Establishment of a VXLAN in Centralized Gateway Mode Using BGP EVPN

During the establishment of a VXLAN in centralized gateway mode using BGP EVPN, the control plane process includes:

VXLAN tunnel establishment
Dynamic MAC address learning

The forwarding plane process includes:

Intra-subnet forwarding of known unicast packets
Intra-subnet forwarding of BUM packets
Inter-subnet packet forwarding

This mode uses EVPN to automatically discover VTEPs and dynamically establish VXLAN tunnels, providing high flexibility and is applicable to large-scale VXLAN networking scenarios. It is recommended for establishing VXLANs with centralized gateways.

The following uses an IPv4 over IPv4 network as an example. Table 1 shows the implementation differences between IPv4 over IPv4 networks and other combinations of underlay and overlay networks.

**Table 1** Implementation differences
Combination Type	Implementation Difference
IPv6 over IPv4	During dynamic MAC address learning, the Layer 2 gateway learns the local host's MAC address through neighbor discovery. Hosts at both ends learn each other's MAC address by exchanging Neighbor Solicitation (NS)/Neighbor Advertisement (NA) packets. In the inter-subnet interworking scenario, an IPv6 address must be configured for the Layer 3 gateway's VBDIF interface. During inter-subnet packet forwarding, the Layer 3 gateway needs to search its IPv6 routing table for the next hop address of the destination IPv6 address, query the ND table based on the next hop address, and then obtain information such as the destination MAC address.
IPv4 over IPv6	A BGP EVPN IPv6 peer relationship is established between gateways. The VTEP IP addresses are IPv6 addresses.
IPv6 over IPv6	A BGP EVPN IPv6 peer relationship is established between gateways. The VTEP IP addresses are IPv6 addresses. During dynamic MAC address learning, the Layer 2 gateway learns the local host's MAC address through neighbor discovery. Hosts at both ends learn each other's MAC address by exchanging NS/NA packets. In the inter-subnet interworking scenario, an IPv6 address must be configured for the Layer 3 gateway's VBDIF interface. During inter-subnet packet forwarding, the Layer 3 gateway needs to search its IPv6 routing table for the next hop address of the destination IPv6 address, query the ND table based on the next hop address, and then obtain information such as the destination MAC address.

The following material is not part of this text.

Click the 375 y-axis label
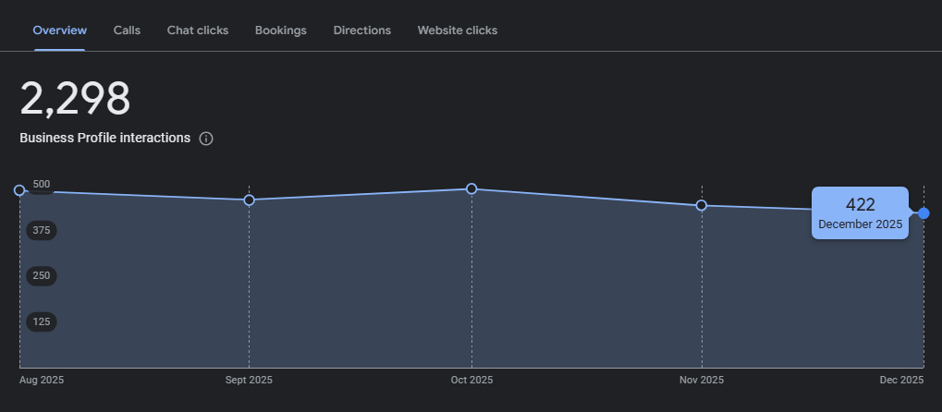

VXLAN Tunnel Establishment

A VXLAN tunnel is identified by a pair of VTEP IP addresses. During VXLAN tunnel establishment, the local and remote VTEPs attempt to obtain IP addresses of each other. A VXLAN tunnel can be established if the IP addresses obtained are routable at Layer 3. When BGP EVPN is used to dynamically establish a VXLAN tunnel, the local and remote VTEPs first establish a BGP EVPN peer relationship and then exchange BGP EVPN routes to transmit VNIs and VTEP IP addresses.

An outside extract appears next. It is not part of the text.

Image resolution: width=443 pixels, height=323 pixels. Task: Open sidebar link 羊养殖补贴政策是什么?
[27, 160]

As shown in Figure 1, two hosts connect to Leaf1, one host connects to Leaf2, and a Layer 3 gateway is deployed on the spine node. A VXLAN tunnel needs to be established between Leaf1 and Leaf2 to implement communication between Host3 and Host2. To implement communication between Host1 and Host2, a VXLAN tunnel needs to be established between Leaf1 and Spine and between Spine and Leaf2. Though Host1 and Host3 both connect to Leaf1, they belong to different subnets and need to communicate through the Layer 3 gateway deployed on Spine. Therefore, a VXLAN tunnel needs to be created between Leaf1 and Spine.

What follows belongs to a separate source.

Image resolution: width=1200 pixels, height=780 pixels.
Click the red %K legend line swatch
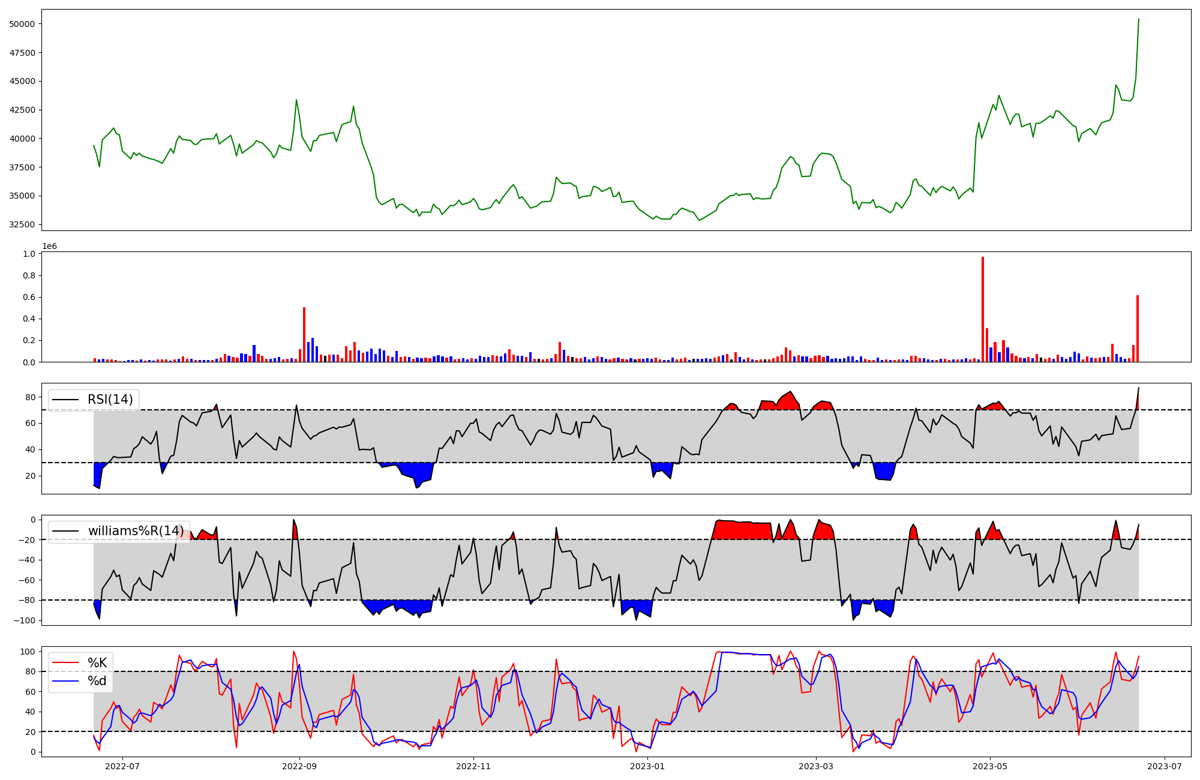click(66, 663)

A VXLAN tunnel is determined by a pair of VTEP IP addresses. When a local VTEP receives the same remote VTEP IP address repeatedly, only one VXLAN tunnel can be established, but packets are encapsulated with different VNIs before being forwarded through the tunnel.

Figure 1 VXLAN tunnel networking

The following example illustrates how to dynamically establish a VXLAN tunnel using BGP EVPN between Leaf1 and Leaf2 on the network shown in Figure 2.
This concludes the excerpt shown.